[RECORD SET Boundary: Start]

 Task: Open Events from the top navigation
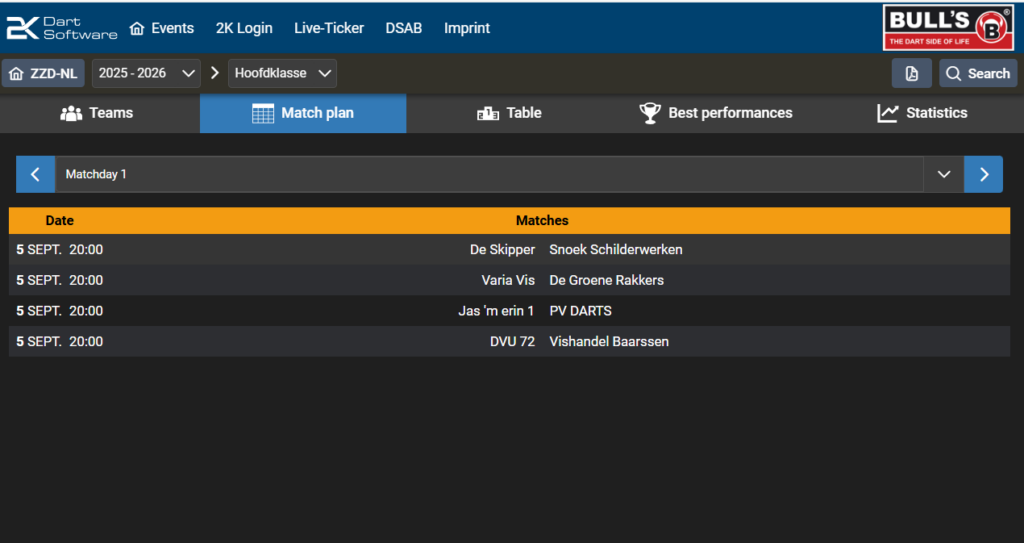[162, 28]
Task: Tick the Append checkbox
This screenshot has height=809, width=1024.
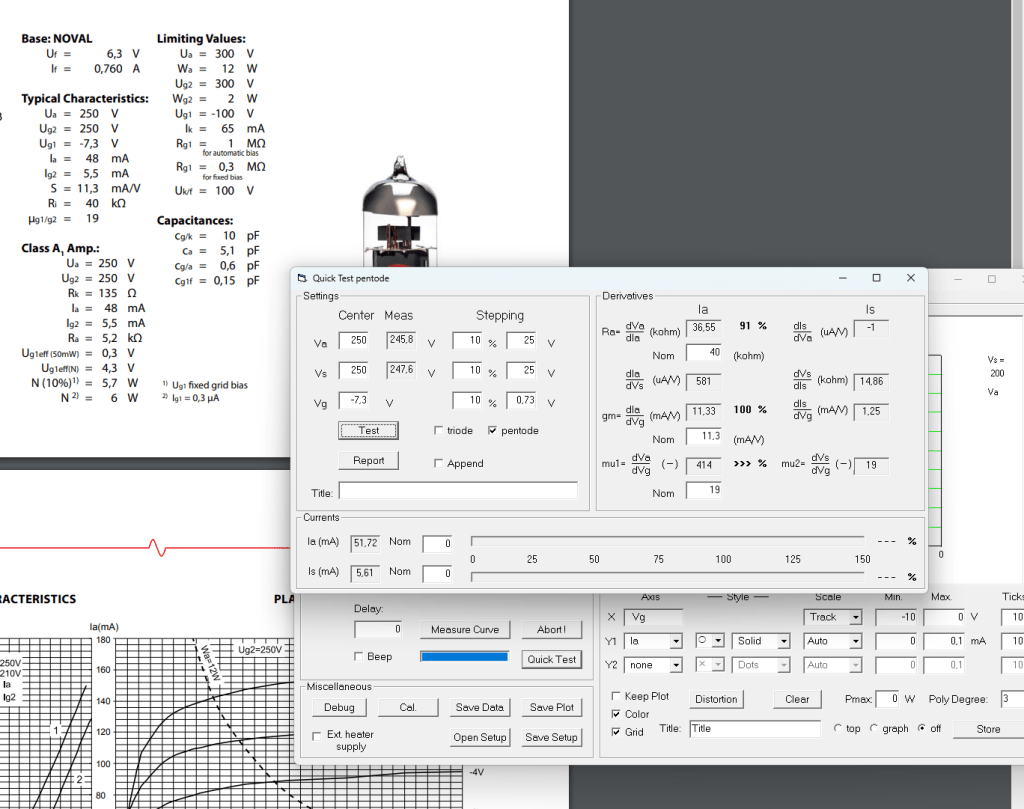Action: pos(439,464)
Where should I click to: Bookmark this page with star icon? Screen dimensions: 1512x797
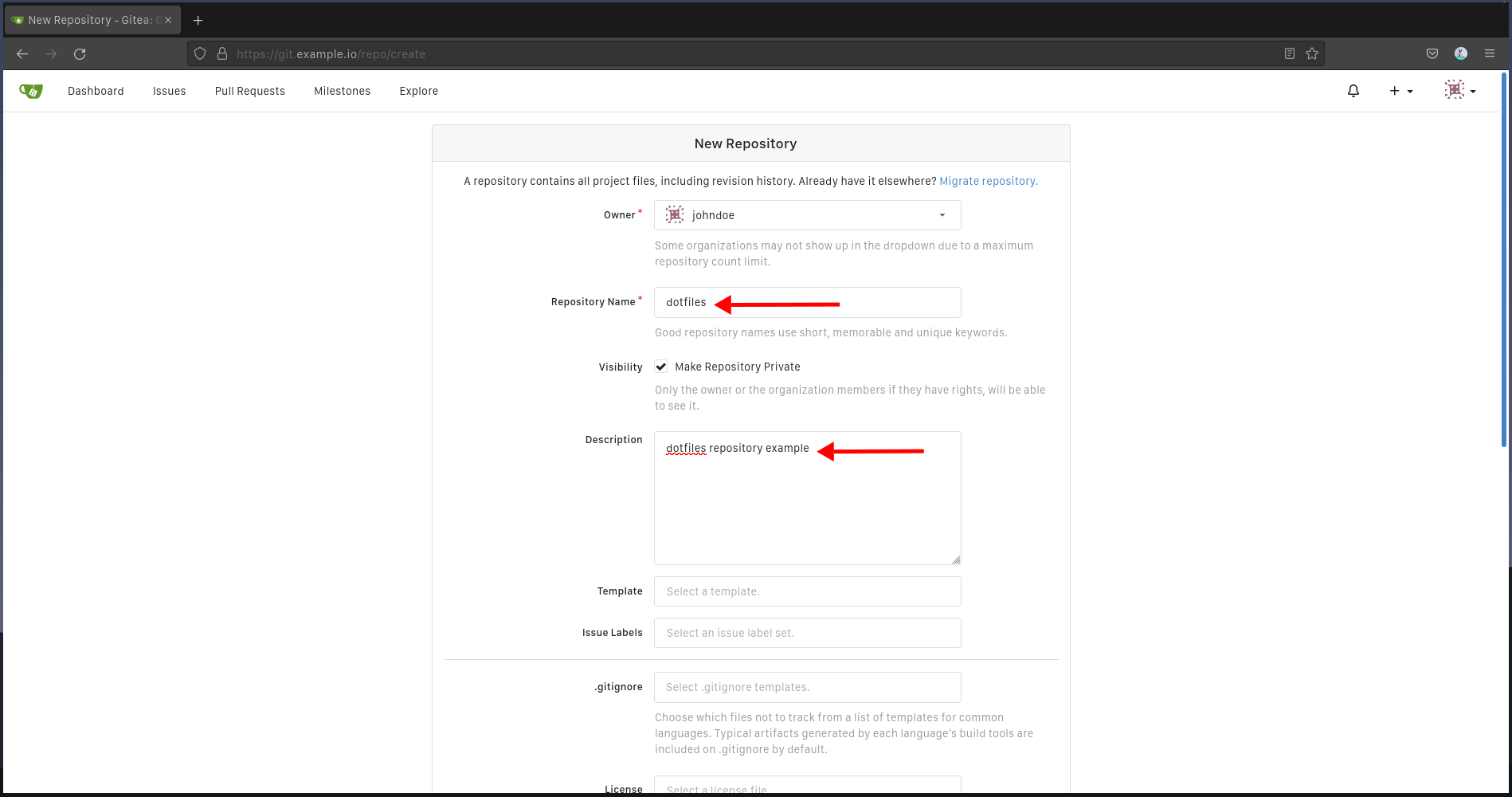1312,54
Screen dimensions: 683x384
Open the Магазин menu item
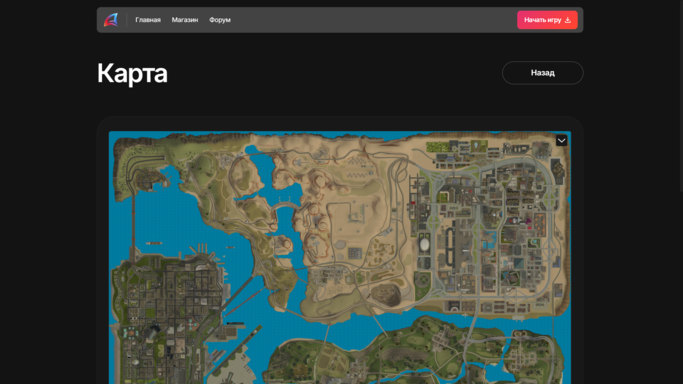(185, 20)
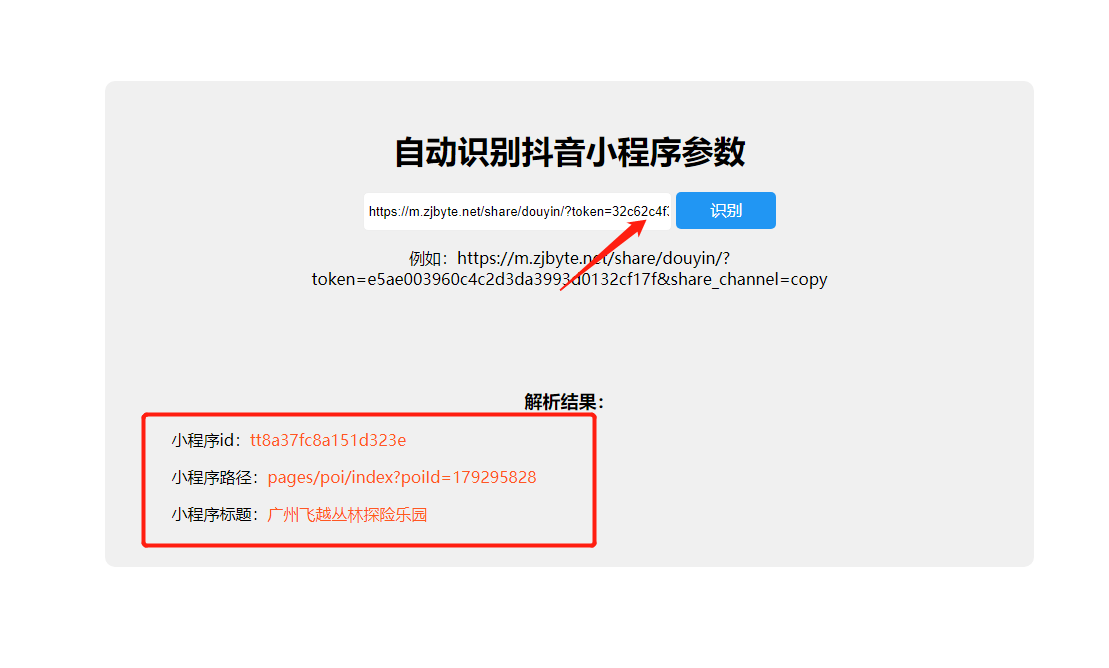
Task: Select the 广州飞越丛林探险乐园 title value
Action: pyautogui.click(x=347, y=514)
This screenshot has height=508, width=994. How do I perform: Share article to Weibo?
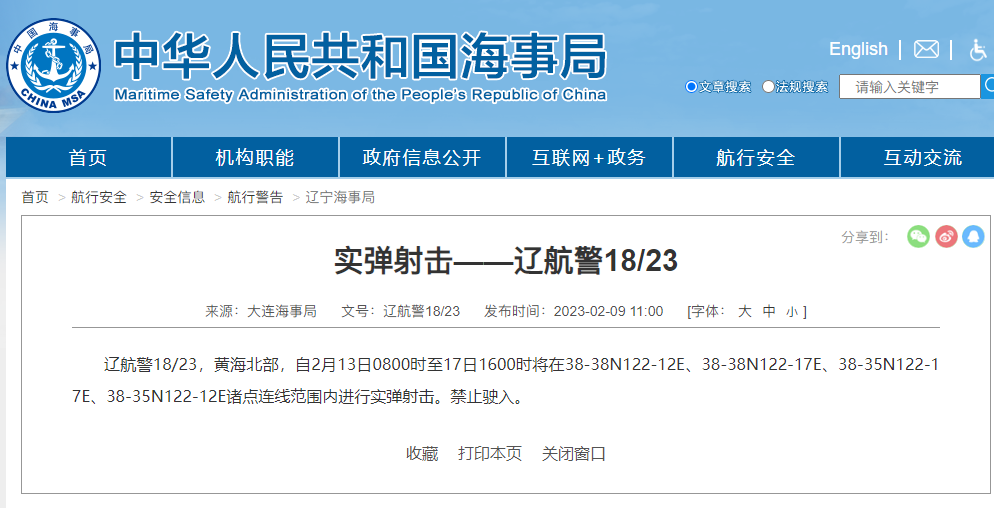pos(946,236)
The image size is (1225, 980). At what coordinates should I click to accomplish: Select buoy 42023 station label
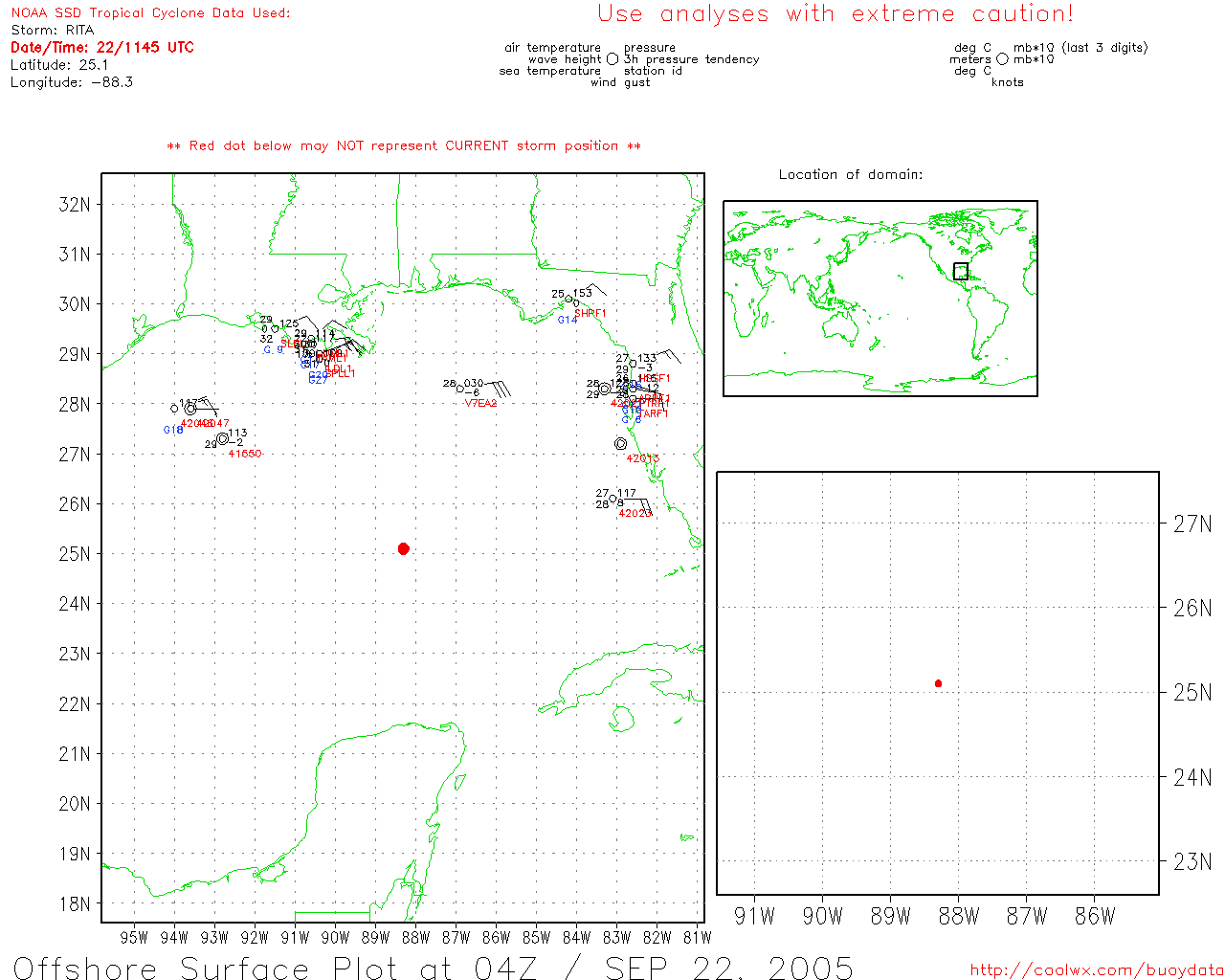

[RECORD SET Boundary: End]

WHAT NEEDS TO BE DONE: All of the data above needs to be given again exactly. Leave out each image.

SOLUTION TO THIS TASK:
 Task: Open Events from the top navigation
[162, 28]
Task: Tick the Append checkbox
This screenshot has height=809, width=1024.
Action: pos(439,464)
Where should I click to: Bookmark this page with star icon? Screen dimensions: 1512x797
1312,54
Screen dimensions: 683x384
Open the Магазин menu item
(185, 20)
Task: Select the 广州飞越丛林探险乐园 title value
Action: pyautogui.click(x=347, y=514)
This screenshot has height=508, width=994. How do I perform: Share article to Weibo?
pos(946,236)
The image size is (1225, 980). At what coordinates should I click to accomplish: Select buoy 42023 station label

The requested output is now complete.